# Work to complete:
Line by line, copy the entries exactly, excluding the pictures.
• • • •
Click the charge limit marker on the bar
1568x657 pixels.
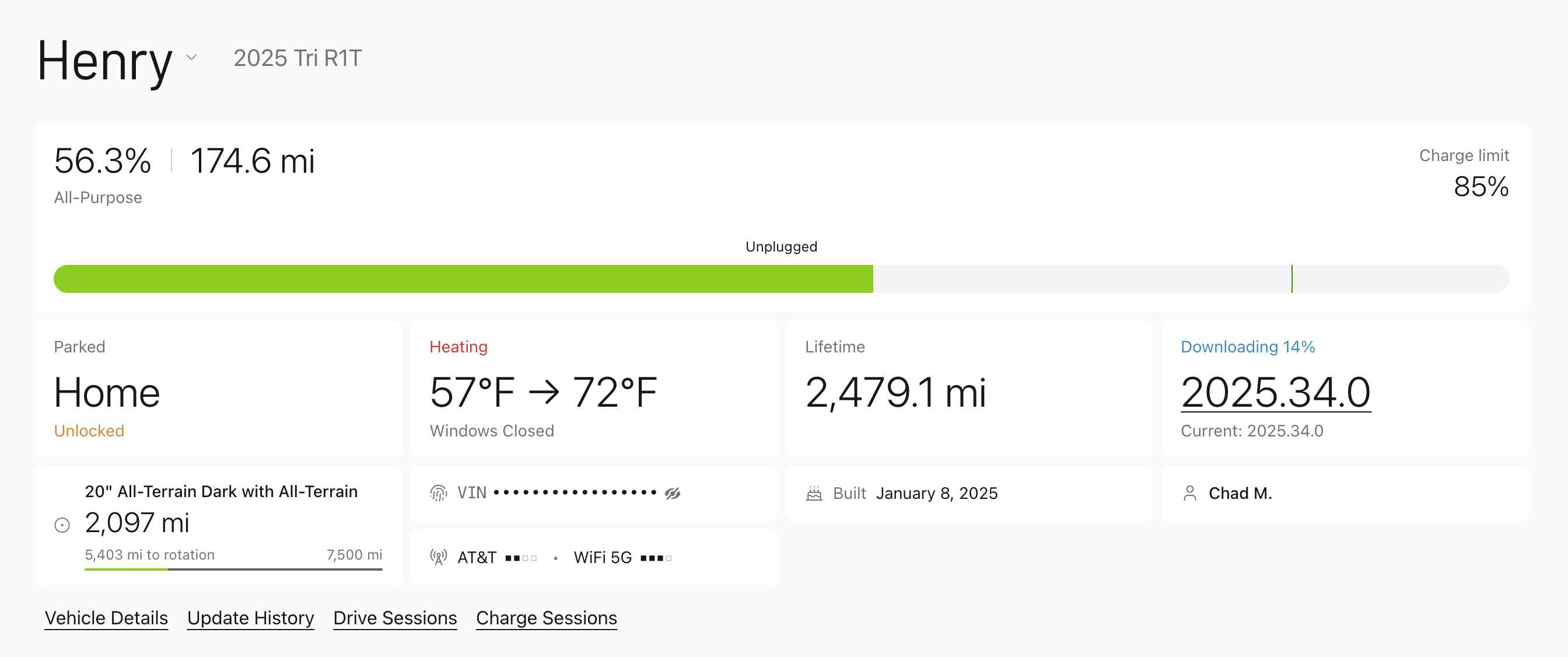click(1292, 278)
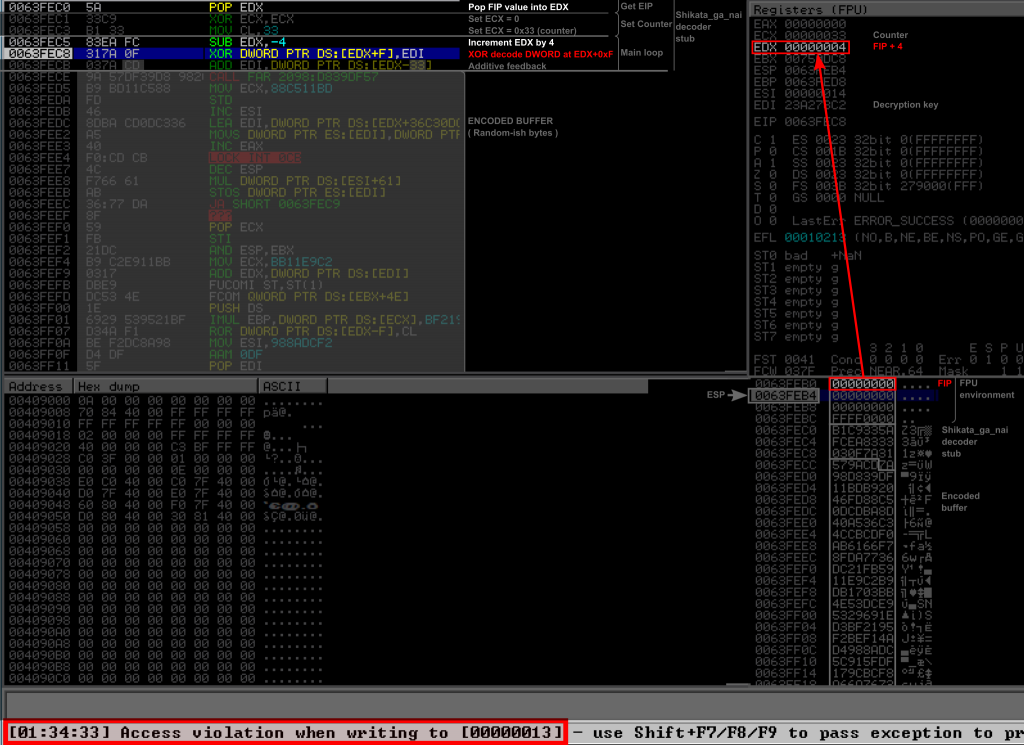Toggle the sign flag S bit
The image size is (1024, 745).
770,186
• • • •
# Result of this exercise:
Click the charge limit marker on the bar
1568x657 pixels.
click(1292, 278)
Toggle the sign flag S bit
The image size is (1024, 745).
770,186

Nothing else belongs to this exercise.